Attention to the recycling and repurposing of waste materials in pavement engineering has increased due to the increased focus on sustainability, resource efficiency, and the concept of the circular economy. Much attention has been given to e-waste, which includes WTPs and polymers resulting from e-waste and has become a promising alternative material type for asphalt pavement modification. These waste streams, which come from abandoned electronic devices, have special physicochemical properties that could improve the performance of asphalt binder, increase the durability of mixtures, and divert hazardous waste from landfills, all of which would help to protect the environment and build low-carbon pavement infrastructure. However, despite recent advances in research, there is still a lack of comprehensive understanding of global research trends, technical applications, performance consequences, and strategic policy issues related to e-waste utilisation in asphalt pavements. Thus, to assess technological developments, compile a body of existing information, and determine future research directions in this developing sector, a thorough synthesis of knowledge is needed. Therefore, the main objectives of this review are to use scientometric mapping and a systematic literature review to perform an integrated assessment of e-waste utilisation in asphalt pavement, as well as an environmental assessment. This multifaceted approach aims to assess the sustainability advantages and functional performance of EWDMs in asphalt applications, as well as to examine the development of scholarly discourse and identify strategic potential for wider industrial implementation. Thus, a set of relevant research questions was developed to direct this inquiry following the study’s analytical aspects. Table 3 lists the study objectives and related research questions.

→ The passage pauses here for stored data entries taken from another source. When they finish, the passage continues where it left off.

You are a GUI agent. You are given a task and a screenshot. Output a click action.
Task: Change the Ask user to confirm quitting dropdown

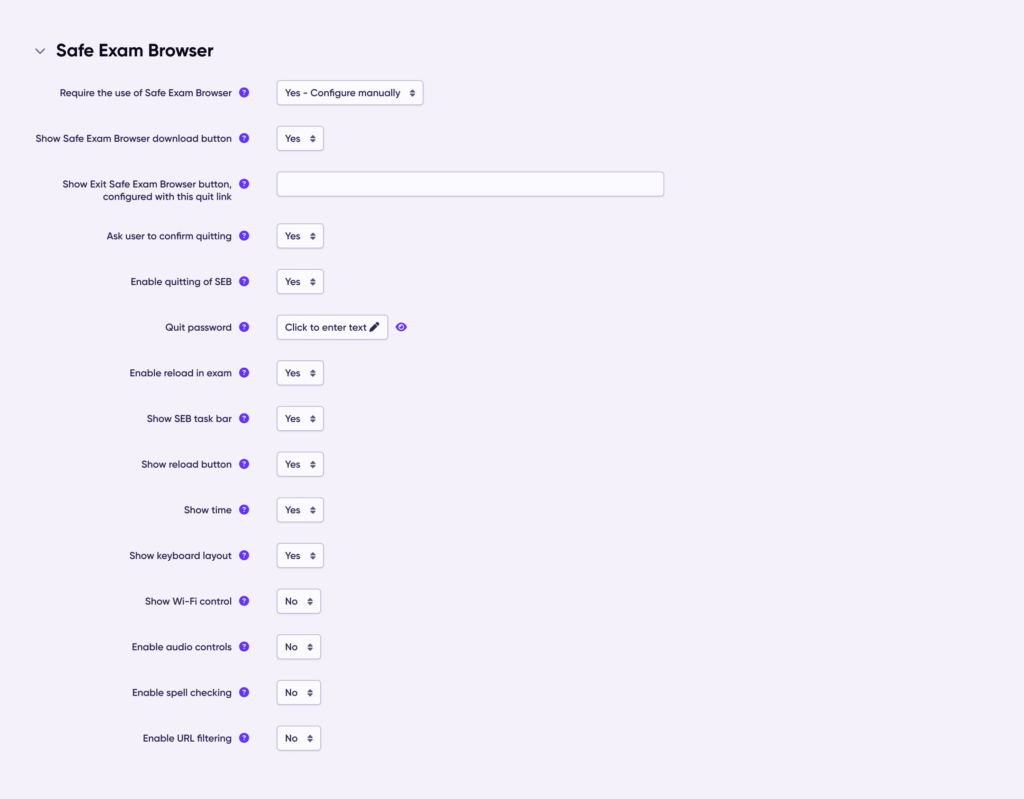[300, 236]
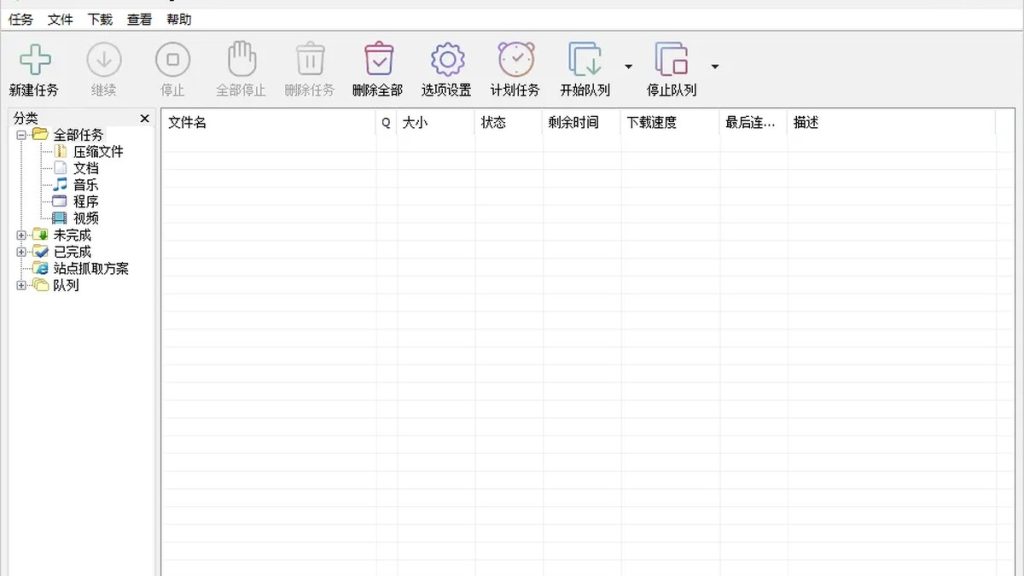Click the 删除全部 trash icon
The width and height of the screenshot is (1024, 576).
pyautogui.click(x=379, y=59)
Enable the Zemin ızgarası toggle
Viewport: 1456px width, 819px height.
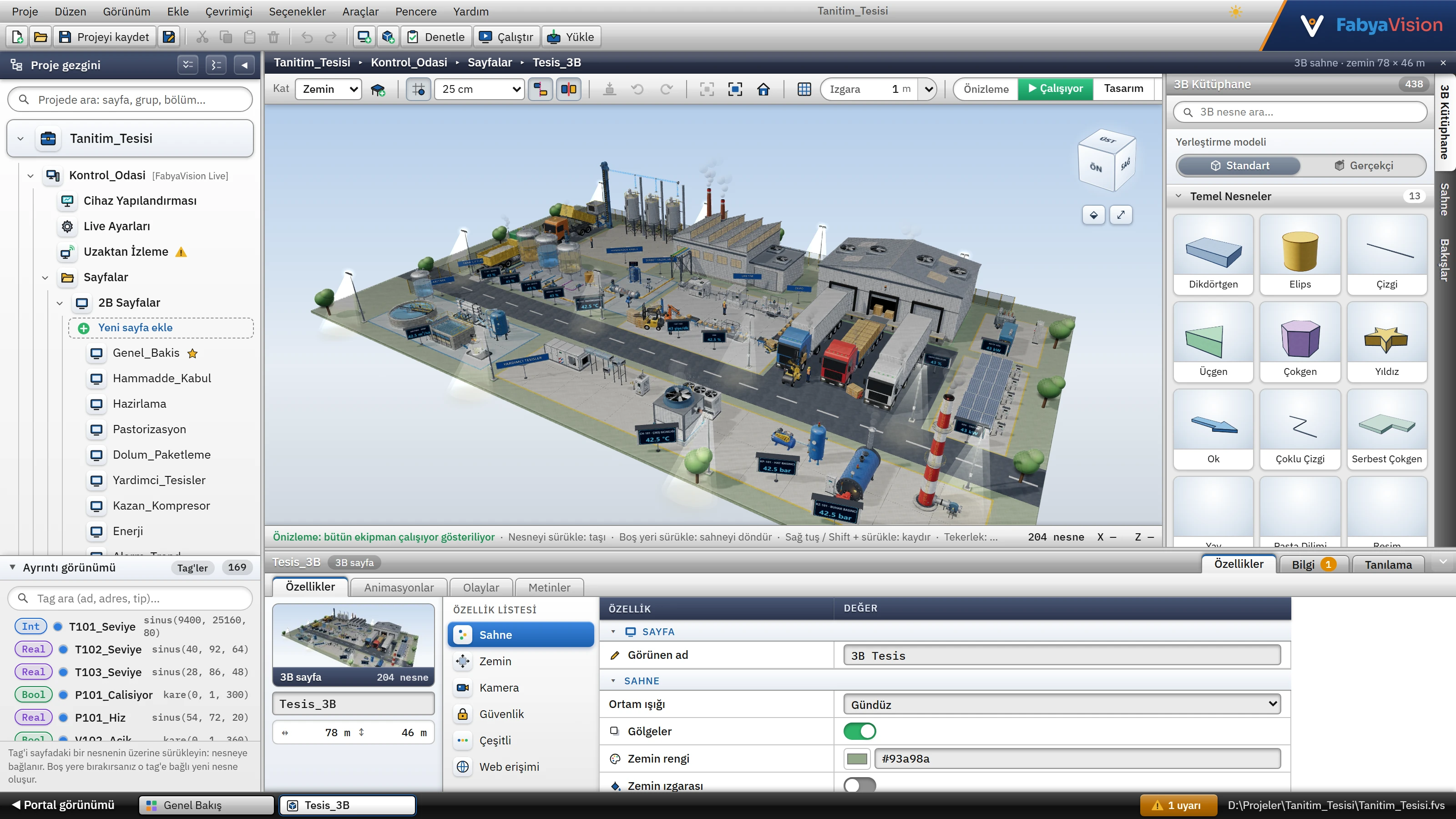(x=859, y=785)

3.3. Literature Data Retrieval Approach

For this study, a thorough assessment of peer-reviewed literature on the value of EWDMs in asphalt pavement engineering was the first step in the data collection procedure. In particular, this analysis looks into the use of polymeric e-waste streams, such as WT and e-waste plastics, which are being increasingly investigated as sustainable substitutes for altering asphalt binders and mixtures in the context of the circular economy. Using carefully chosen keyword combinations, a methodical search strategy was created to guarantee thorough coverage, including “e-waste,” “electronic waste,” “waste electronics,” “waste electrical and electronic equipment (WEEE),” “pyrolysis carbon black,” “waste toner,” “waste printer cartridge,” “printed circuit board waste,” “waste plastic,” and “e-waste-derived materials.” “Bitumen,” “asphalt,” “asphalt pavement,” “asphalt mixture,” “asphalt concrete,” “hot mix asphalt,” “binder modification,” and “asphalt modifier”.
This comprehensive strategy encompassed both experimental and review studies that addressed environmental advantages, performance evaluation, material processing, and policy significance. To capture recent technological breakthroughs in e-waste valorisation for sustainable asphalt pavement applications, the literature search was limited to peer-reviewed papers that were catalogued between 2010 and 2025. Following the completion of the search and screening procedure, the data foundation for the study’s integrated scientometric analysis, systematic review, and SWOT evaluation was established. To enhance asphalt mixture performance and address global e-waste management and sustainability issues, WT and e-waste plastics were jointly examined as complementary subsets of polymeric e-waste-generated materials for this review.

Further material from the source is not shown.